In data-intensive distributed computing and parallel programming applications, it’s not uncommon to write programs that need to send/receive large chunks of data. However, to do this, you somehow need to reduce the data down to raw bytes for use with low-level network functions. You may also need to slice the data into chunks, since most network-related functions aren’t able to send or receive huge blocks of data entirely all at once.

One approach is to serialize the data in some way—possibly by converting into a byte string. However, this usually ends up making a copy of the data. Even if you do this piecemeal, your code still ends up making a lot of little copies.

This recipe gets around this by playing a sneaky trick with memoryviews. Essentially, a memoryview is an overlay of an existing array. Not only that, memoryviews can be cast to different types to allow interpretation of the data in a different manner. This is the purpose of the following statement:

view = memoryview(arr).cast('B')

It takes an array arr and casts into a memoryview of unsigned bytes.

In this form, the view can be passed to socket-related functions, such as sock.send() or send.recv_into(). Under the covers, those methods are able to work directly with the memory region. For example, sock.send() sends data directly from memory without a copy. send.recv_into() uses the memoryview as the input buffer for the receive operation.

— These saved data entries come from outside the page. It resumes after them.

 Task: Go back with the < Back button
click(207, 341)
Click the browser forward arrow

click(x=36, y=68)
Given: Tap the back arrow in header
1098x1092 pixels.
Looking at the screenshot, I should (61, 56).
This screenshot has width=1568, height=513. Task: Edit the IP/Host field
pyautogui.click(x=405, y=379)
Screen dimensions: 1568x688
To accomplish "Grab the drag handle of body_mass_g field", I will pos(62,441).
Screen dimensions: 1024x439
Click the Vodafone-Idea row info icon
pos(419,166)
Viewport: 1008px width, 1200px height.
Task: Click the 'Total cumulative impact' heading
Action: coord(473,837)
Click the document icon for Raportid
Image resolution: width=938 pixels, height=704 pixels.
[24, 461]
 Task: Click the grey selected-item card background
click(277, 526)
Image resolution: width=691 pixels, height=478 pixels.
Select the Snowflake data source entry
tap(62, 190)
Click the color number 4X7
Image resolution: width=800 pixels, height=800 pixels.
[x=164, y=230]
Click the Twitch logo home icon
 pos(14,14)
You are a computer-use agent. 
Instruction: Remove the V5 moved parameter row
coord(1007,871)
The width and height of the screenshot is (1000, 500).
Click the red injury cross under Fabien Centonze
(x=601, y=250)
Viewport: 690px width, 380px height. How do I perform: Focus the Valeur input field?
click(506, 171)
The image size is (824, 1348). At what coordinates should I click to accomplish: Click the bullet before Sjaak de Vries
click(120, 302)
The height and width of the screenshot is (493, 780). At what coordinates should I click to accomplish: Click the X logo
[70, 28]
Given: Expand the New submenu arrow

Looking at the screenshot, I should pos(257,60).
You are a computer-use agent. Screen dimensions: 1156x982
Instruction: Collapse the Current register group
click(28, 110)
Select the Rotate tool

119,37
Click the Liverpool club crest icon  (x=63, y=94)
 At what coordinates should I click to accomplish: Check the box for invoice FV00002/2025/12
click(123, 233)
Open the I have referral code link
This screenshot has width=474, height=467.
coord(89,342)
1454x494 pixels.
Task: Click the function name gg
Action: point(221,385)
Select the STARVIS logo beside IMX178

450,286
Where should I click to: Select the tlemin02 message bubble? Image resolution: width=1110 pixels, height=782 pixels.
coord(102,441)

The remaining complication is the fact that the socket functions may only work with partial data. In general, it will take many different send() and recv_into() calls to transmit the entire array. Not to worry. After each operation, the view is sliced by the number of sent or received bytes to produce a new view. The new view is also a memory overlay. Thus, no copies are made.

One issue here is that the receiver has to know in advance how much data will be sent so that it can either preallocate an array or verify that it can receive the data into an existing array. If this is a problem, the sender could always arrange to send the size first, followed by the array data.